The American College of Rheumatology has listed criteria for diagnosing the syndrome. Asthma, Eosinophilia, Neuropathy, mono or poly Pulmonary infiltrates, non-fixed Paranasal sinus abnormality and extravascular Eosinophils are the criteria out of which, the presence of at least four of the above confirms the onset of churg strauss vasculitis.
Lab tests of blood, kidney functioning, urine as well as chest X-Ray and CT Scan are carried out to look for signs and symptoms of the Churg-Strauss syndrome.
This disorder is treated by prescribing glucocorticoids and similar immunosuppressive drugs. These work on toning down the inflammation of the blood vessels and also suppress the overactive immune system. Cycotoxic drugs are provided to those who fail to positively respond to steroids.
Churg-strauss syndrome currently has no cure; hence, treatment mandates careful monitoring and periodic testing, as remissions can occur frequently. Patients also need to be closely watched for drug tolerance and the side effects.
Any new symptoms should be promptly reported for timely action. Churg-Strauss vasculitis is a chronic disorder and can be life threatening, but with a well-monitored and effective medical treatment, the lives of patients can be made easier and less painful.
There are many well-established vasculitis centers across the globe. The basic aim of such centres is to raise awareness among people about this rare disorder (CSS), and help them cope with it in a better way.
Knowing facts about the disorder and understanding it gives the patient control over their ailment. Explaining in simple, easy to understand language instead of heavy medical jargon goes a long way in conveying some positivity in newly diagnosed patients.
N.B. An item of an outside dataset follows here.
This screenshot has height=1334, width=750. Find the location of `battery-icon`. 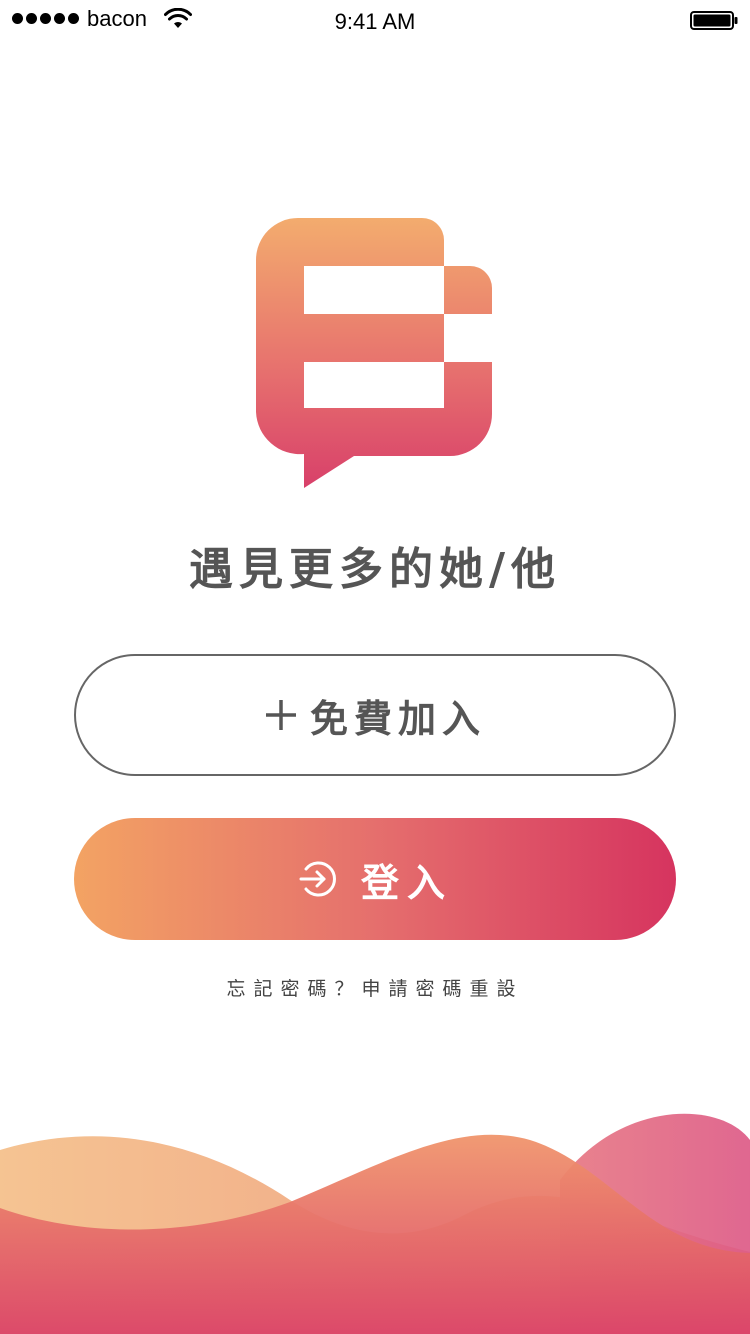

battery-icon is located at coordinates (714, 20).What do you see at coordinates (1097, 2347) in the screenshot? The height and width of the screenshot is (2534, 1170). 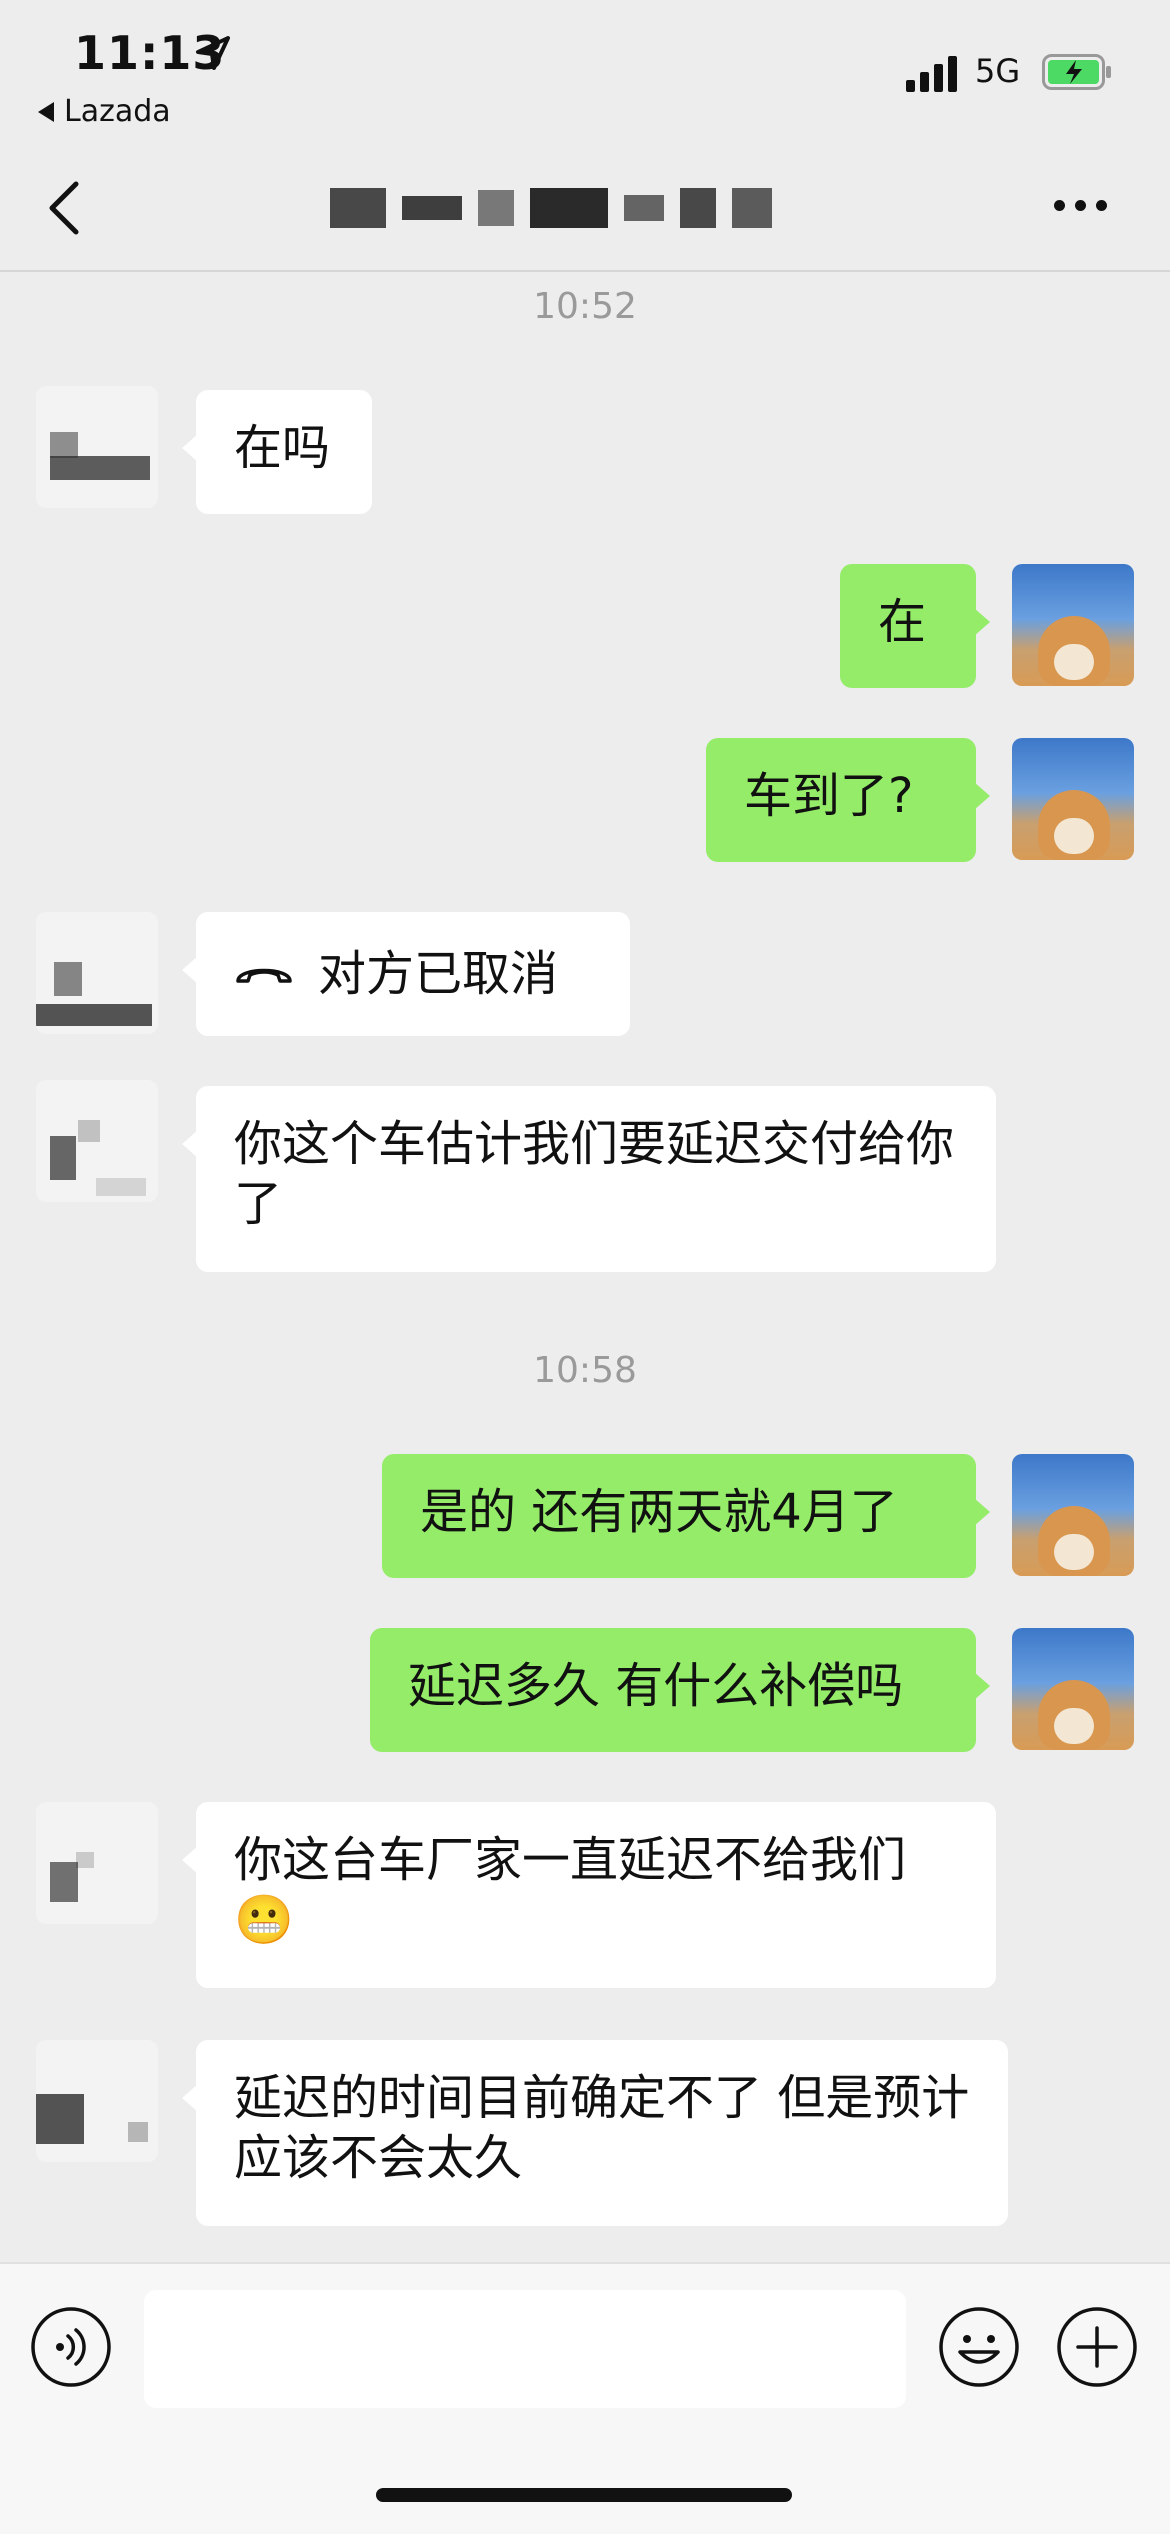 I see `plus-icon` at bounding box center [1097, 2347].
Popular vasculitis centers rope in the best doctors to form a supportive and qualified medical team to diagnose, test, monitor and prescribe the most suited treatment for individuals affected with this syndrome.
In addition to the medical expert panel, people with vasculitis are also part of the interactive sessions, where they talk about their experiences and opinions, which can be of great help to allay fears of new patients diagnosed with Churg Strauss Syndrome.
A strong, dedicated team functioning in a good vasculitis centers usually comprises a team of qualified doctors, nurses, patient care coordinators and assistants to help in the correct diagnosis, care, treatment and follow up of strauss vasculitis-affected patients.
Many vasculitis centers also involve anxious members of the immediate families of patients to extend guided care across to patients' homes.
Apart from individual patient care, interactive group sessions, talks and seminars, these centres also arrange for community programmes to increase awareness about the disorder. Potential Churg-Strauss syndrome patients can be alerted, identified and treated in the initial stages so as to provide maximum relief. Many community programmes involve patients in fun activities where they can display their inherent skills. This way, the patients learn to stay positive and have a quality life, instead of sulking about the disorder.
Vasculitis centres also focus on research activities to develop new strategies to tackle the disorder, and advance to newer and better diagnostic and therapeutic choices.